De plus en plus de secteurs sont touchés par l’économie collaborative. En fait, elle est partout. Son impact est sur tout. Dans un monde d’économie traditionnelle, le pouvoir central impose le fournisseur. En quoi l’économie collaborative est-elle différente ? Uber (valeur de 60 à 80 G$) et Airbnb (valeur de 36 G$) ont vu le jour en répondant à cette question de base : « Que peut-on faire de plus avec ce qu’on a déjà ? » Cela entraîne une transformation en profondeur de la consommation. On évalue les actifs, on en examine le potentiel de dépenses et de revenus, et on en optimise la valeur en les louant lorsqu’ils sont sous-utilisés. Pour un particulier, par exemple, ça peut être le véhicule (Uber) ou le logement (Airbnb), mais aussi le hangar, le garage, le sous-sol. Pour une organisation comme une caisse Desjardins, le réflexe du « double audit » est d’analyser les actifs et leur utilisation. À titre d’exemple, la salle de conférence est vaste, mais elle est aussi l’une des salles les moins utilisées. Ce qu’on paie, mais qui est peu utilisé, offre un potentiel intéressant.

Ève Laurier : la confiance est la base de l’engagement

Miser sur la relation employeur-employé est un gage de succès.

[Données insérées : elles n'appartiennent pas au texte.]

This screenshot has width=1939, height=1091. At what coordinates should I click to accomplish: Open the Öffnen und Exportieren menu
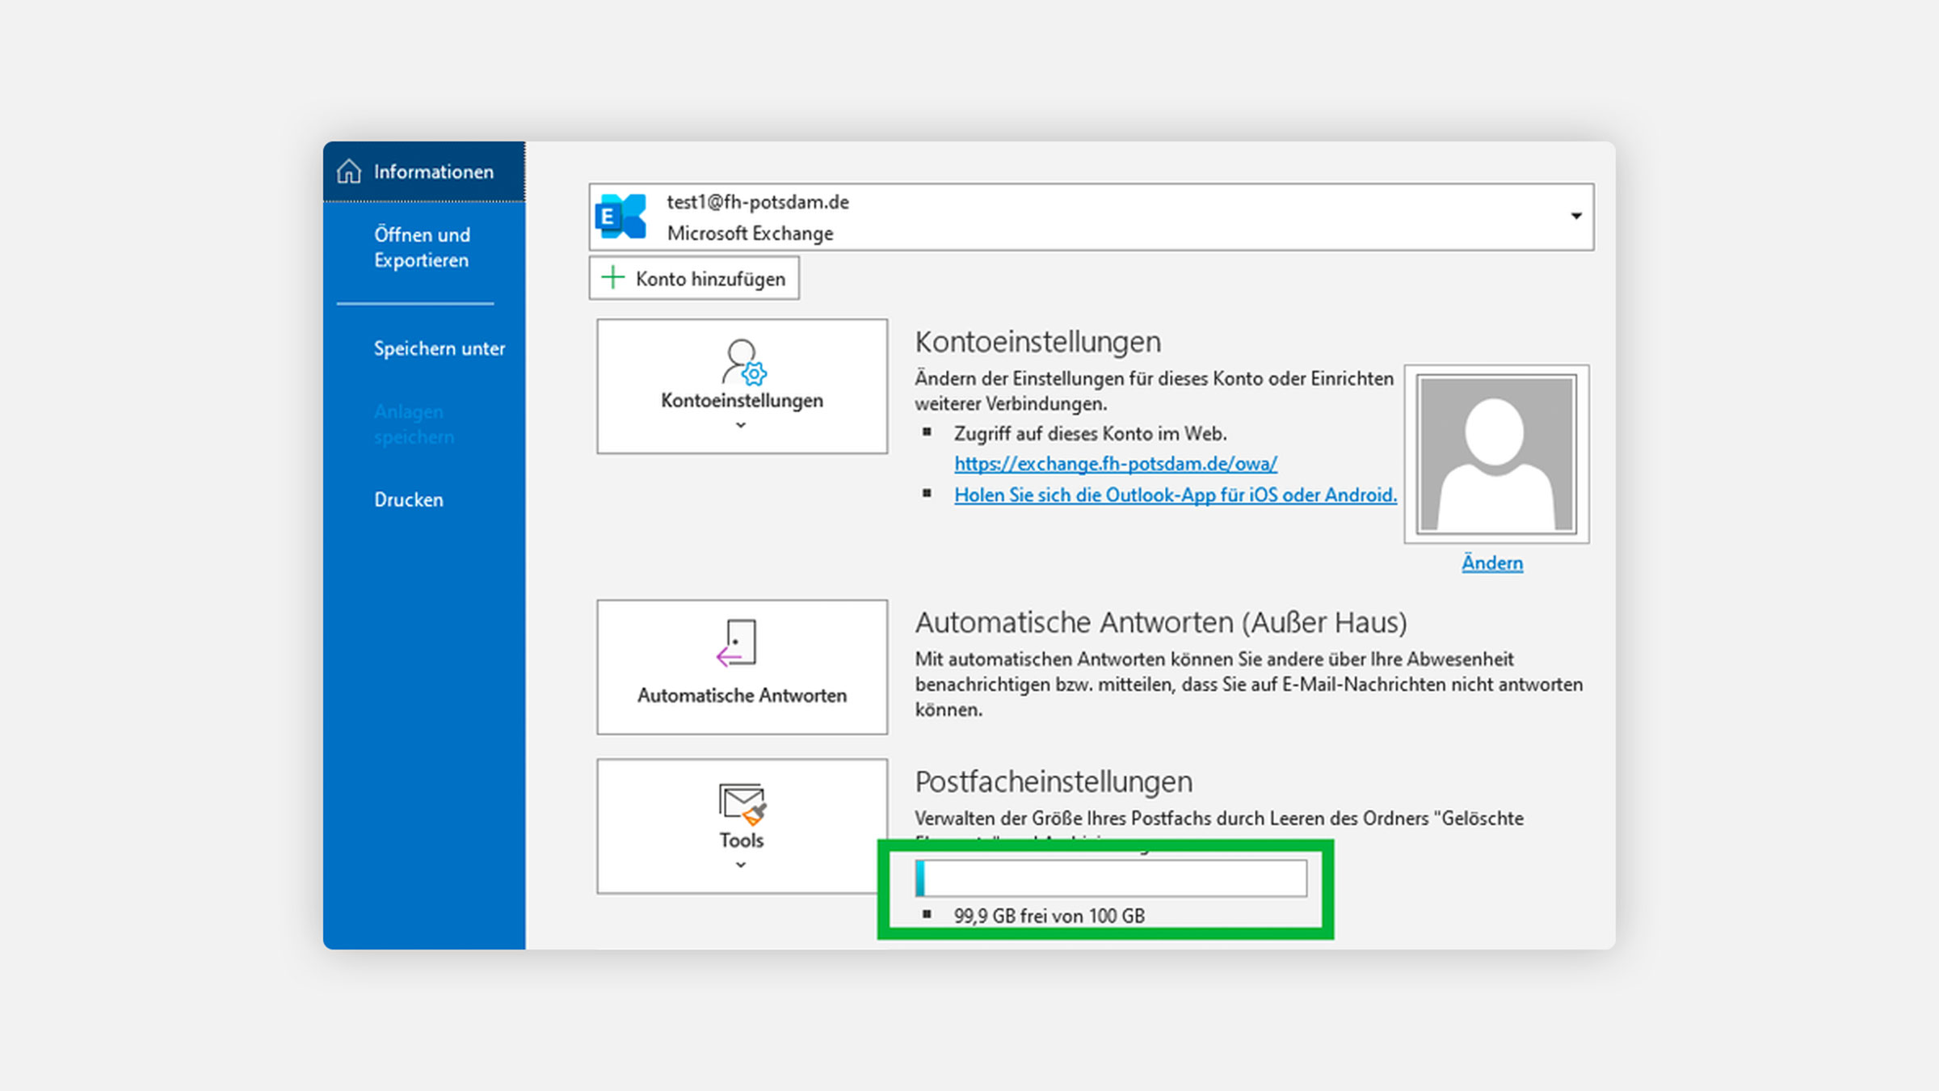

La meilleure manière de bâtir une expérience avec un client est de lui faire sentir que les employés sont engagés. Quelles sont les valeurs de vos employés, de vos membres, de vos clients ? Répondre à ces questions peut permettre à votre organisation de mieux définir ses valeurs et d’être cohérente. En nous présentant les résultats du Baromètre de confiance Edelman 2019, réalisé l’automne dernier dans 27 marchés du Canada et du Québec, Ève Laurier a souligné un grand nombre d’éléments du sondage. Par exemple, 81 % des personnes sondées ont une confiance marquée à l’égard de leur employeur. On note aussi que les attentes envers les hauts dirigeants sont élevées. Le pourcentage des Québécois qui croient que les PDG devraient prendre les devants en matière de changement plutôt que d’attendre que le gouvernement leur impose de changer s’élève à 79 %. Le leadership exemplaire de Guy Cormier à la suite de l’événement du 20 juin dernier était donc tout à fait en phase avec les attentes des Québécois.

Matthew Dixon : réinventer le service à la clientèle

Quel impact le service à la clientèle a-t-il sur la fidélité des clients ? Comment le service peut-il améliorer la fidélité tout en réduisant les coûts d’exploitation ? Dès le début de sa présentation, il a illustré le fameux moment du « Wow ! » par un exemple concret : le toutou d’un enfant, oublié dans un centre de villégiature. Le père raconta à son enfant que le toutou prolongeait ses vacances et qu’il serait bientôt de retour à la maison. L’employé de l’hôtel fit beaucoup plus que retourner le toutou en question : il le photographia dans différents endroits, en train de profiter pleinement de ses vacances : au soleil, sur la plage… Ses « photos de vacances » produisirent un effet saisissant. L’hôtel demeura gravé à jamais à la mémoire du père et du fils comme un endroit exceptionnel. Satisfaire aux attentes des clients ne suffit donc pas. Mais est-ce que les dépasser peut faire toute la différence ? La réponse n’est pas toujours celle que l’on croit. Les bonnes intentions peuvent parfois conduire à éloigner les clients qui préfèrent souvent l’autonomie offerte par le web à la communication par téléphone. Dans une optique de fidélisation, le type d’action à adopter en matière de service à la clientèle fait toute la différence.